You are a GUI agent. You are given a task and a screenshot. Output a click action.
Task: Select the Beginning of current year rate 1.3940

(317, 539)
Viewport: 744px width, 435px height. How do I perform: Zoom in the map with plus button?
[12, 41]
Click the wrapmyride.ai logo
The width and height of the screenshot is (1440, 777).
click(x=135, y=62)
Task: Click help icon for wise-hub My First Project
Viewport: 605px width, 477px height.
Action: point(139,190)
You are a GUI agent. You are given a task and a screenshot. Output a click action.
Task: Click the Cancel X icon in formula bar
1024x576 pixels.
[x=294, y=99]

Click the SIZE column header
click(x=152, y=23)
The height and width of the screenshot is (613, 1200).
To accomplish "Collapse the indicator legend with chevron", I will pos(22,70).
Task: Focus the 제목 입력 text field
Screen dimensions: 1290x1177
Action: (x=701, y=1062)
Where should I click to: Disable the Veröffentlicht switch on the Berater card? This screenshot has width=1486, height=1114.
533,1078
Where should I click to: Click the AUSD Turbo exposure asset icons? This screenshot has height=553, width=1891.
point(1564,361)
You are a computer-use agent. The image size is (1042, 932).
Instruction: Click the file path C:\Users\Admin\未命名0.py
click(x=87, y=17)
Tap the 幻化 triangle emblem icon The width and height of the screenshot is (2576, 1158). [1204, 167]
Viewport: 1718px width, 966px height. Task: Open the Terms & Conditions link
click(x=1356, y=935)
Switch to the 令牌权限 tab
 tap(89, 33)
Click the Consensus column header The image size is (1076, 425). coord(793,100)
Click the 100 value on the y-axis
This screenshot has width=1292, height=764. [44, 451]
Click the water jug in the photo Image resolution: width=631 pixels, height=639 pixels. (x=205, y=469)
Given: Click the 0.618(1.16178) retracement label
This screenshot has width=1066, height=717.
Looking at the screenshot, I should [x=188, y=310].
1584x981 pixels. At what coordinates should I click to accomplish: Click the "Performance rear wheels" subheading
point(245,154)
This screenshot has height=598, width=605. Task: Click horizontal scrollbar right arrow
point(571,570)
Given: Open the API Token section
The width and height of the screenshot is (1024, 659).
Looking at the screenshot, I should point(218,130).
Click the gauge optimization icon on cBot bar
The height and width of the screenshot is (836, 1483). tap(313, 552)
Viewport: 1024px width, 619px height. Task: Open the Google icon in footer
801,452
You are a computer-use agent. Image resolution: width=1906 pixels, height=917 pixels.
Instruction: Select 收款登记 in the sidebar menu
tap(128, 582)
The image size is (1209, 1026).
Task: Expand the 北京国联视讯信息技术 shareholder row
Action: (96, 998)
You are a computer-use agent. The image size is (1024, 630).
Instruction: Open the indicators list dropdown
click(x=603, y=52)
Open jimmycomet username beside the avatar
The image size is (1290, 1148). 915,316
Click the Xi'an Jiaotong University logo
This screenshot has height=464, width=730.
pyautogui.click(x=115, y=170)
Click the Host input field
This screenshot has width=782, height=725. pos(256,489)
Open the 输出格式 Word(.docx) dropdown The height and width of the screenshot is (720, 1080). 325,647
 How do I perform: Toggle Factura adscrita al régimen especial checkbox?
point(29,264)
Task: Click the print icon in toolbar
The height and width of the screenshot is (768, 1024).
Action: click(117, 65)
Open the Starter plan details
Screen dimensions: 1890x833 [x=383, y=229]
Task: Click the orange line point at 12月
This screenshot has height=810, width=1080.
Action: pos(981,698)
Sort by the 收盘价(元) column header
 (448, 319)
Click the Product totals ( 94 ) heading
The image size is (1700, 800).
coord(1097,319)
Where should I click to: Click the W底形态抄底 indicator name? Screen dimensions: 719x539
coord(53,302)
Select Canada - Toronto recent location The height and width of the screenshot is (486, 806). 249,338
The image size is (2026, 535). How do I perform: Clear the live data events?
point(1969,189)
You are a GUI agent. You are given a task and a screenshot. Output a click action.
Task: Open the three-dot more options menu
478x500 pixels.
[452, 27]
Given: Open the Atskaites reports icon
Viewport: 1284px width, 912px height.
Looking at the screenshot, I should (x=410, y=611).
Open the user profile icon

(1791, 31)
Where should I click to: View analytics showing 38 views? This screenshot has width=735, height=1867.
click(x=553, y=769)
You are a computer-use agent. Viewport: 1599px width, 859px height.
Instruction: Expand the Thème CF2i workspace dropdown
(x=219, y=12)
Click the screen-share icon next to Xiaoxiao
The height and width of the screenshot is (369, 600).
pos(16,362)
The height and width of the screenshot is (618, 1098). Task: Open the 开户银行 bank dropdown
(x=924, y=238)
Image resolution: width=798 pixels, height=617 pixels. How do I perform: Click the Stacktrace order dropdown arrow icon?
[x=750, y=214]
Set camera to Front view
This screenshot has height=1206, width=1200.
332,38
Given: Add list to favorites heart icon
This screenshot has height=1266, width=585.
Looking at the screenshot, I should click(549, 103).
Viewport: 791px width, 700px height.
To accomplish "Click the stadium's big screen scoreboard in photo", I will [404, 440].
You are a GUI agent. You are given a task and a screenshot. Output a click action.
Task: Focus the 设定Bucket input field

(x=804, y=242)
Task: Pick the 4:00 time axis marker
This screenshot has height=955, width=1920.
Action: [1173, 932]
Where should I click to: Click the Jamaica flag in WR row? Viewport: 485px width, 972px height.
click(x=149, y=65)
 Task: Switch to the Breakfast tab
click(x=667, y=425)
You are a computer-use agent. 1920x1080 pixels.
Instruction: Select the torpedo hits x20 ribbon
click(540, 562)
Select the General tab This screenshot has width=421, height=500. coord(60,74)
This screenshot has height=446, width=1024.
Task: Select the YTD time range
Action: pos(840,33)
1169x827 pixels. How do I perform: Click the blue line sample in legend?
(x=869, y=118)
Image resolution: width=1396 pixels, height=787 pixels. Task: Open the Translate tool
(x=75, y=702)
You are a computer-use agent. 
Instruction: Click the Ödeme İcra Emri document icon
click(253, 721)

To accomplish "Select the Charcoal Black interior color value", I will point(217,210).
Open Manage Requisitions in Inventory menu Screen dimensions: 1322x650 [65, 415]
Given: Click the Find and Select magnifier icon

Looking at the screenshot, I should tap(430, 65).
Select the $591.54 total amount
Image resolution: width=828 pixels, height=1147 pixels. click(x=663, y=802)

▸ **Exercise aim**: Select the lines in this material that hold the word "photo", leaving none out.

▸ **Answer section**:
Click the water jug in the photo Image resolution: width=631 pixels, height=639 pixels. (x=205, y=469)
To accomplish "Click the stadium's big screen scoreboard in photo", I will [404, 440].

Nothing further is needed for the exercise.